START Records to process

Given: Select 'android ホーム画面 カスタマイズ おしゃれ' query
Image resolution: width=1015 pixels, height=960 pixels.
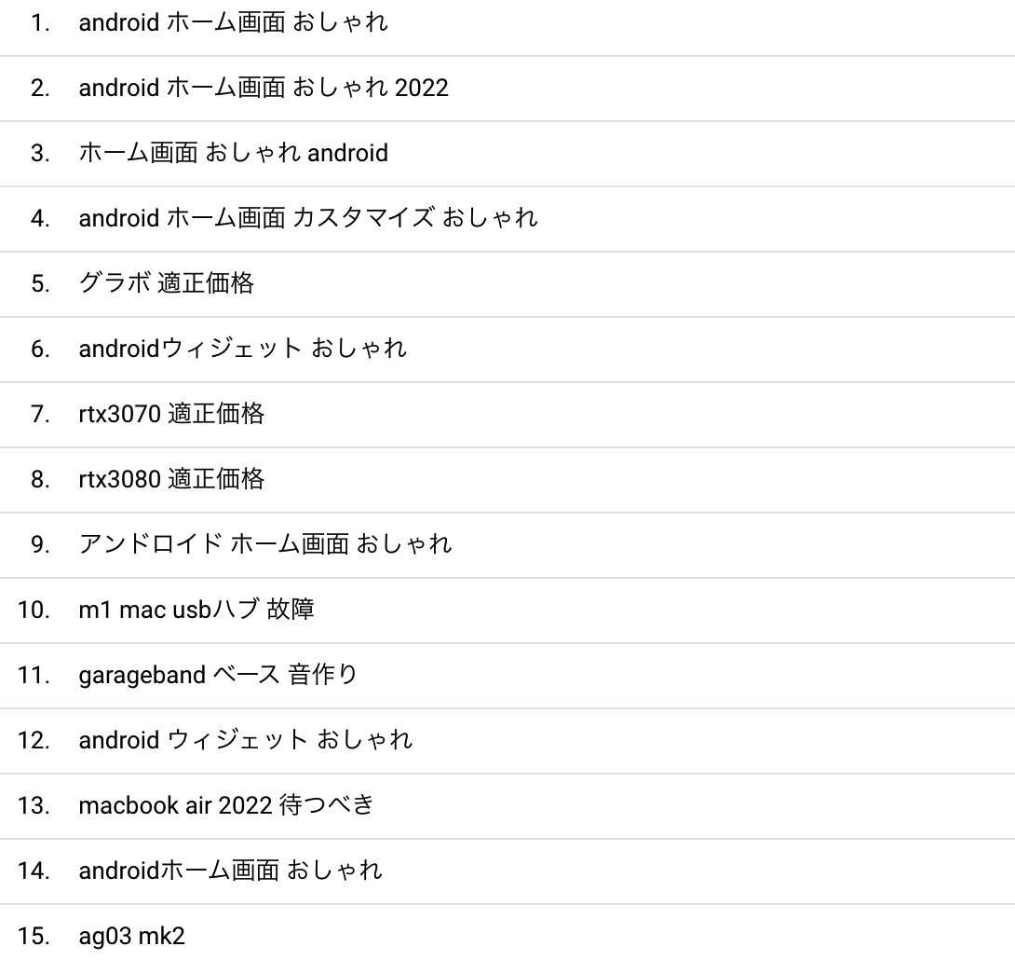Looking at the screenshot, I should [307, 218].
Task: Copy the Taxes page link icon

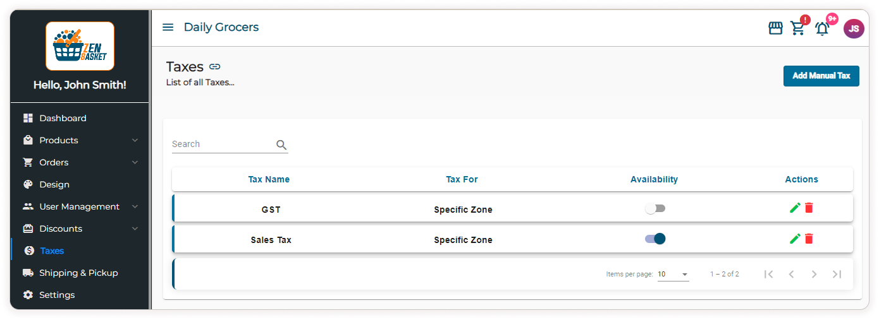Action: tap(215, 67)
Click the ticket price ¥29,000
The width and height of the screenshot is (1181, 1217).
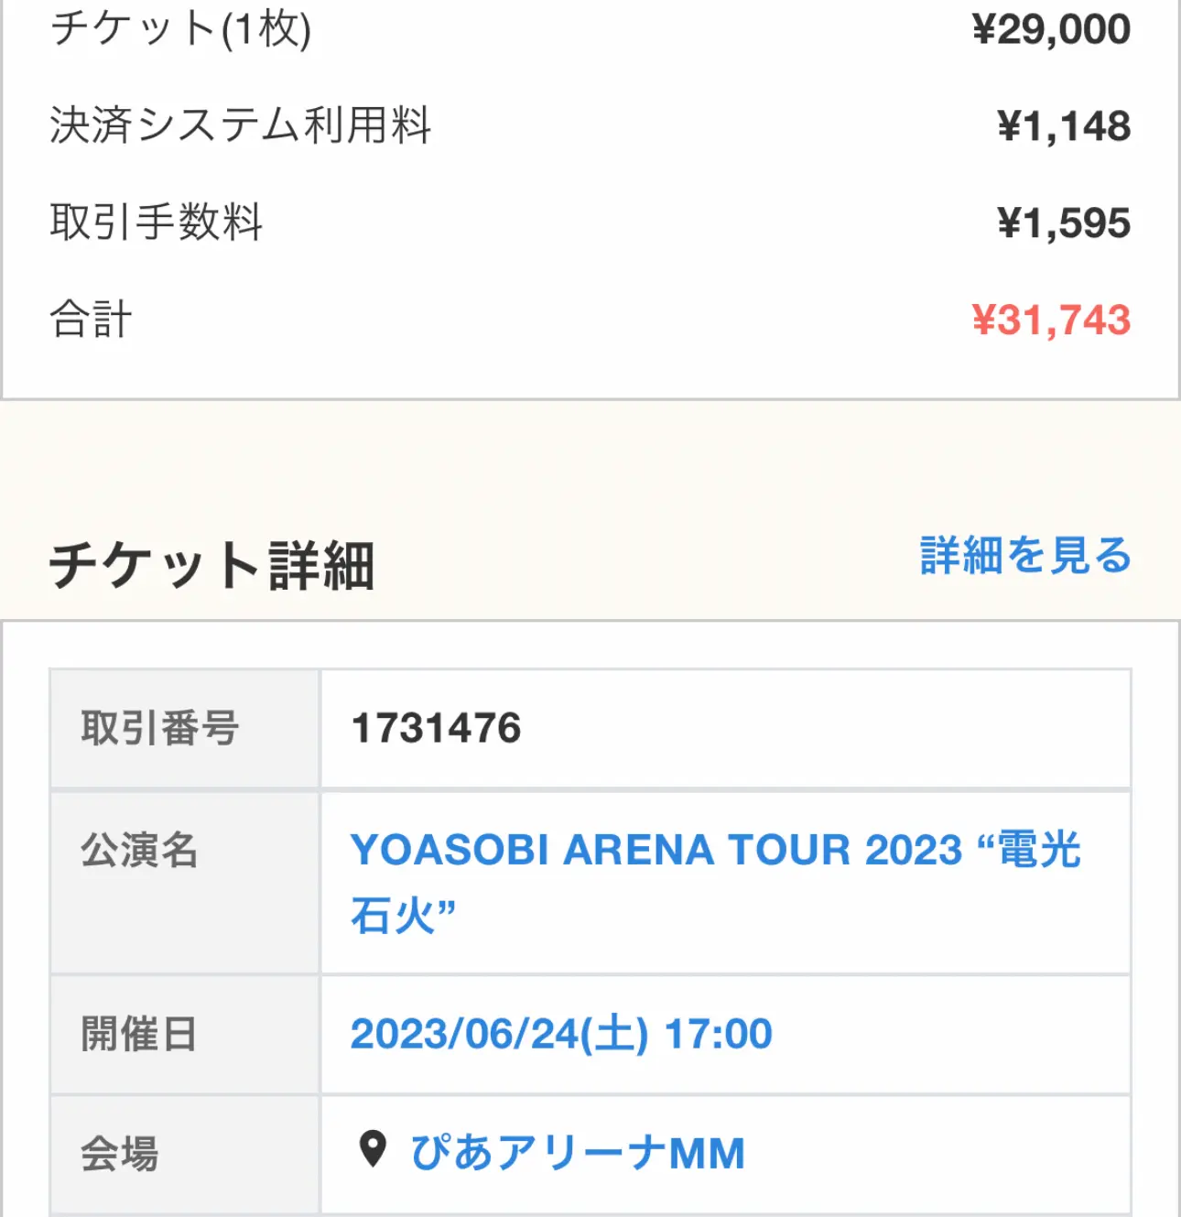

END Records to process

Task brief: Write out only the lines from the one that contains "Click the ticket price ¥29,000" through the last line of the records above, both included, word for word and without the pictures.

Answer to the exercise:
Click the ticket price ¥29,000
The width and height of the screenshot is (1181, 1217).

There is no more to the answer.